# Your tasks
1 > According to the blog post on bare metal scheduling, in which release was the new Allocation API introduced?
2 > Decide whether each statement below agrees with the blog post on bare metal scheduling, answering yes or no and quoting the words from the post that settle it.
(a) In the early approach, each bare metal node pretended to be a separate hypervisor.
(b) During cleaning, the nodes reported their full resources to Nova.
(c) Ironic required a special host manager to ensure that any instance consumes all resources of a node.
3 > Write the next part of the blog post on bare metal scheduling, beginning after its final sentence.
## Begin Provided passage
Bare Metal resource classes, traits and allocations
This blog post introduces the recent features for scheduling bare metal nodes with OpenStack Bare Metal (Ironic). It explains resource classes and traits as applied to bare metal nodes and show-cases the new Allocation API, introduced in the 12.1.0 (Stein) release.
History of Ironic and Nova
Long time ago, when the trees were greener and Ironic was younger, OpenStack Compute (aka Nova) tried to work with bare metal nodes the same way it worked with virtual machines. Each node pretended to be a separate hypervisor and added its CPU count, RAM size and disk size to the pool of resources, as any other hypervisor would. This beautiful idea, however, suffered from two serious issues:
A flavor could request only a part of exposed resources (e.g. 1G RAM out of 4G available). The remaining resources would be seen as available, even though they weren't.
During the automated cleaning process the nodes were no longer occupied from Nova's point of view, but they were not available yet.
Two hacks were introduced in the Nova code base as solutions:
Ironic required a special host manager that made sure that any instance consumes all resources of a node.
During cleaning the nodes returned zero resources.
The existence of these hacks broke the illusion that bare metal machines behave the same way as virtual hypervisors. Furthermore, races were possible when the number of free instances was very low (e.g. in case of TripleO it isn't uncommon to deploy all available nodes).
## End Provided passage
## Begin Entries provided
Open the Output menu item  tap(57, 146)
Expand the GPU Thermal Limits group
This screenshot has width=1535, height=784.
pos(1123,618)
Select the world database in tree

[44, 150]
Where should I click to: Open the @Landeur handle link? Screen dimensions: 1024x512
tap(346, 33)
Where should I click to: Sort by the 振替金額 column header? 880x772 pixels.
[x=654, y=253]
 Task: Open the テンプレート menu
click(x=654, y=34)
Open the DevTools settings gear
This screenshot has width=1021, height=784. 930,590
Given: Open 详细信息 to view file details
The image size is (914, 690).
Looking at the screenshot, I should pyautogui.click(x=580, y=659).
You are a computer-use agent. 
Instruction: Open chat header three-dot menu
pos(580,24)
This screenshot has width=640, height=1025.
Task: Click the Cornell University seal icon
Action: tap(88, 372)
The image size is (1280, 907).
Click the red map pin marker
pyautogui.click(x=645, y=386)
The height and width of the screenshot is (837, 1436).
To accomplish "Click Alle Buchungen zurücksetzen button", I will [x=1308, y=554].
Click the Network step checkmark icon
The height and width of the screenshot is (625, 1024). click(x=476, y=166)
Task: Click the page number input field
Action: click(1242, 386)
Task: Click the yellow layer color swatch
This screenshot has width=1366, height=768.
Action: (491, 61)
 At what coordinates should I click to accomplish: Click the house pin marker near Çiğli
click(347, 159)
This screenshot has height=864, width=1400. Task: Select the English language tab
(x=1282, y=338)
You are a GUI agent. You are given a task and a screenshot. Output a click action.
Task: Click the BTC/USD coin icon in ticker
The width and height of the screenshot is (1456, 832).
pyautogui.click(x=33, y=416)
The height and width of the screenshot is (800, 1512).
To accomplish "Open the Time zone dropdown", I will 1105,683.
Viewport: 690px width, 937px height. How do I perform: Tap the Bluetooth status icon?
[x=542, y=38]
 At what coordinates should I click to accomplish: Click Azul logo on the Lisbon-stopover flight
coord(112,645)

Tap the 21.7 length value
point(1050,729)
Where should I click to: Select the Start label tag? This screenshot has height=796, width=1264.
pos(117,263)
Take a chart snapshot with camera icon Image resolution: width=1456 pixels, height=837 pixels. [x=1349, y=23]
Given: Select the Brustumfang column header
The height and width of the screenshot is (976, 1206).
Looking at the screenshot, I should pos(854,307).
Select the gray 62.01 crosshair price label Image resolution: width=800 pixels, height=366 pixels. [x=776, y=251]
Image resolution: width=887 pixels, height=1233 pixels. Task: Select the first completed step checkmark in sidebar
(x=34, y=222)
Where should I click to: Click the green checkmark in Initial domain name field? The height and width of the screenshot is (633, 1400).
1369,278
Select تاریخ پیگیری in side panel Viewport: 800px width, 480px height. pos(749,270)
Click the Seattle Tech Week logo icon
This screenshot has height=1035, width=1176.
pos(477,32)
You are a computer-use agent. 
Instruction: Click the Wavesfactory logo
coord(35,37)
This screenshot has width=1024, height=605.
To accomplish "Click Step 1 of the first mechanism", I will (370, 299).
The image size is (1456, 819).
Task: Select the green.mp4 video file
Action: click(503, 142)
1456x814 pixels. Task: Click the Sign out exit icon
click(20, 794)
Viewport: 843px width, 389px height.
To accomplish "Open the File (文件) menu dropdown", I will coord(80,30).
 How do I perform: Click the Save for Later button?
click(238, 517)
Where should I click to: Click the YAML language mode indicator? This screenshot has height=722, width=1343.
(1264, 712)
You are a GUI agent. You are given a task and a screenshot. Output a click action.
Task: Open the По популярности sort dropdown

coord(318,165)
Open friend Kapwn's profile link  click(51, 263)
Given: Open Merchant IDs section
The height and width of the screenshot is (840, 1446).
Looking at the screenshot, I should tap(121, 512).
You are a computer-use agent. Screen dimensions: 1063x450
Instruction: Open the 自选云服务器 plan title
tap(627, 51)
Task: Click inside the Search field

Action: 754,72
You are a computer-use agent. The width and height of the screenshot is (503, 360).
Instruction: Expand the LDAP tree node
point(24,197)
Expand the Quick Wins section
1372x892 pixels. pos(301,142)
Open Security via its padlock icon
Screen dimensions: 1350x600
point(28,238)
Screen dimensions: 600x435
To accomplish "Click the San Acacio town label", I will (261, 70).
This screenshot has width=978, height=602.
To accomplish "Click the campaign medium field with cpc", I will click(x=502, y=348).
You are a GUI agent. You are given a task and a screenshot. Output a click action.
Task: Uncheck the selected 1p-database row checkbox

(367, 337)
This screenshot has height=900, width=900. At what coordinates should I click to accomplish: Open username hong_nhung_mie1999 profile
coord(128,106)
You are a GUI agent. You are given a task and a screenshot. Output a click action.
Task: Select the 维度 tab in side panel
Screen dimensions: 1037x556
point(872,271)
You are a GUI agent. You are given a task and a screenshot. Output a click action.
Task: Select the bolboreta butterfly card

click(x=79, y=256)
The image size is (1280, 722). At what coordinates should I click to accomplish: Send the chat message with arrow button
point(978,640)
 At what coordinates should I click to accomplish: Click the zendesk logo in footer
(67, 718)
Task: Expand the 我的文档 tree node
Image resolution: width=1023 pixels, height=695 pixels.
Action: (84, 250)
## End Entries provided
# The responses
1 > The 12.1.0 (Stein) release.

2 >
(a) Yes: "Each node pretended to be a separate hypervisor"
(b) No: "During cleaning the nodes returned zero resources."
(c) Yes: "Ironic required a special host manager that made sure that any instance consumes all resources of a node."

3 >
Resource Classes
An obvious solution to both problems mentioned above is to stop treating bare
metal hypervisors as pools of CPU/RAM/disk and start treating them the way
they are - single instances of an indivisible resource. This is where custom
resource classes come into play. The Placement service defines resource
classes as types of resources that can be tracked, consumed and released. For
example, the conventional CPU/RAM/disk triad maps to resource classes called
VCPU
, MEMORY_MB
and DISK_GB
.
What about bare metal nodes? Starting with the Newton release of Ironic, nodes
have a resource_class
field that serves exactly this purpose: to define a
custom resource class of a node. Since the transitional period ended in the
Rocky cycle, each node exposes one instance of its custom resource class and
nothing else.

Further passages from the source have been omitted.